One challenge I’ve continued to have is figuring out how to use the models on Huggingface.
There are usually Python snippets to “run” models that often seem to require GPUs and always seem to run into some sort of issues when trying to install the various Python dependencies.
Today, I learned how to run model inference on a Mac with an M-series chip using llama-cpp
and a gguf
file built from safetensors
files on Huggingface.
Download and convert the model
For this example, we’ll be using the Phi-3-mini-4k-instruct by Microsoft from Huggingface.
You will also need git-lfs
, so install that first.
Llama-cpp generally needs a gguf
file to run, so first we will build that from the safetensors
files in the Huggingface repo.
This will take a while to run, so do the next step in parallel.
git clone https://huggingface.co/microsoft/Phi-3-mini-4k-instruct
Separately, pull down the code for llama-cpp and build it
git clone [email protected]:ggerganov/llama.cpp.git
cd llama.cpp
make
Create a virtualenv and install the dependencies for llama-cpp’s conversion scripts.
python -m venv .venv
. .venv/bin/activate
pip install -r requirements.txt
Now, let’s convert the safetensors
files into a gguf
.
From the llama.cpp
folder, run
python convert_hf_to_gguf.py ../models/Phi-3-mini-4k-instruct --outfile ../models/Phi-3-mini-4k-instruct-f16.gguf --outtype f16
Run inference
We’ve now generated the gguf
file.
Let’s run it.
Again, from the the llama.cpp
folder run
./llama-cli -m ../models/Phi-3-mini-4k-instruct-f16.gguf -cnv -ngl 80 -p "You are a helpful assistant"
This runs llama-cpp in the command line, in conversation mode (-cnv
), offloading the whole model to the GPU (-ngl 80
) and with a system prompt (-p
).
When everything is loaded, you’ll be given a command prompt to type into:
You are a helpful assistant
> Hi, who am I speaking with?
Hello! I'm Phi, your friendly AI assistant designed to help you with information and tasks. How can I assist you today?
> Who designed you?
I was created by Microsoft's team of engineers and researchers. They continuously work to improve my abilities and ensure I provide the best assistance possible.
Llama-cpp also has a server that will locally host a UI that can be used for prompting the model.

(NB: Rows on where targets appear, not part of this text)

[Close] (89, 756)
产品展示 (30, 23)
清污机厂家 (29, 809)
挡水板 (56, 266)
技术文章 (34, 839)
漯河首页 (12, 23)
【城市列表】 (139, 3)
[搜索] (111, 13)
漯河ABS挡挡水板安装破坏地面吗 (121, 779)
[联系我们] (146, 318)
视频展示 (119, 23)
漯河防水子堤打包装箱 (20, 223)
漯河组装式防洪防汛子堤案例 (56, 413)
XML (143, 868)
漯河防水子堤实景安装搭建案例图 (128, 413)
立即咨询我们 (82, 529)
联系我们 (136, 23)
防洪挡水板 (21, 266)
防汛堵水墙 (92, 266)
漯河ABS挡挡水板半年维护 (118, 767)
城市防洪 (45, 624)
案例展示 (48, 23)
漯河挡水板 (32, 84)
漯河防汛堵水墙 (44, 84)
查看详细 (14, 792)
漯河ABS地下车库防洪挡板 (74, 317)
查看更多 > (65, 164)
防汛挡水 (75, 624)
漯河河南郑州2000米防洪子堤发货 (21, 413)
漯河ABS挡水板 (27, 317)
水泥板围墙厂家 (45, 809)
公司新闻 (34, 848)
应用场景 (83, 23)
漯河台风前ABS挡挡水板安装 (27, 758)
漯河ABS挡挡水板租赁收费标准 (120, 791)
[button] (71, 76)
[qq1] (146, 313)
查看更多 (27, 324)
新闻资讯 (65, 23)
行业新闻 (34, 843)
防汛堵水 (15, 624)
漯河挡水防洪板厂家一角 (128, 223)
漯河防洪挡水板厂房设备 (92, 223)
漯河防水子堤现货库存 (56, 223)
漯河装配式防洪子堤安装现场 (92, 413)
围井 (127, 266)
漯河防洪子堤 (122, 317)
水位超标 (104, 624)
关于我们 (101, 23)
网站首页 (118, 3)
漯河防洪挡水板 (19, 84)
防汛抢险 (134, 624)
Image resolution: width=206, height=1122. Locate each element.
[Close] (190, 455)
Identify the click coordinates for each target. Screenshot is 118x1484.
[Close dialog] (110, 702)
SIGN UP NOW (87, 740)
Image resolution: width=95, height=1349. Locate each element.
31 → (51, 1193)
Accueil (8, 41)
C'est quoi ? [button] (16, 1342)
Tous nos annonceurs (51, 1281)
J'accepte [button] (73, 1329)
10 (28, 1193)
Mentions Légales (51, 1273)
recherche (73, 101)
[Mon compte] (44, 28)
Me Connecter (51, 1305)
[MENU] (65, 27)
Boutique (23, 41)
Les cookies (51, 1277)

./llama-server -m ../models/Phi-3-mini-4k-instruct-f16.gguf --port 8080
Run the model from ollama
Ollama is a user-friendly way to get up and running with local language model quickly.
Using a Modelfile
, we can expose the Phi-3 model we just downloaded and convert via ollama
.
In the models folder, create a file called phi-3-mini-4k-instruct.modelfile
containing
FROM ./Phi-3-mini-4k-instruct-f16.gguf
Then run:
ollama create phi-3-mini-4k-instruct -f phi-3-mini-4k-instruct.modelfile
which will output something like
transferring model data
using existing layer sha256:fe4c64522173db6b3dae84ae667f6a8ad9e6cbc767f37ef165addbed991b129d
using autodetected template zephyr
creating new layer sha256:86107d0be467af35235b1becfb7a10e9cd30cf88332325c66670d70c90ee82b1
writing manifest
success
You should see the new model show up in ollama
ollama list
NAME ID SIZE MODIFIED
phi-3-mini-4k-instruct:latest 945b0b26c95a 7.6 GB 35 seconds ago
Finally, run the model through ollama
โฏ ollama run phi-3-mini-4k-instruct
>>> Hi, who am I speaking with?
Hello! You're communicating with an AI assistant. How can I assist you today?
>>> Who created you?
I was crafted by Microsoft through a team of engineers and research scientists dedicated to
improving artificial intelligence technologies for various applications, including conversational
assistance like myself!
To clean things up (if you so choose), run
ollama rm phi-3-mini-4k-instruct:latest
Huge thanks to Vinny for his help getting this working!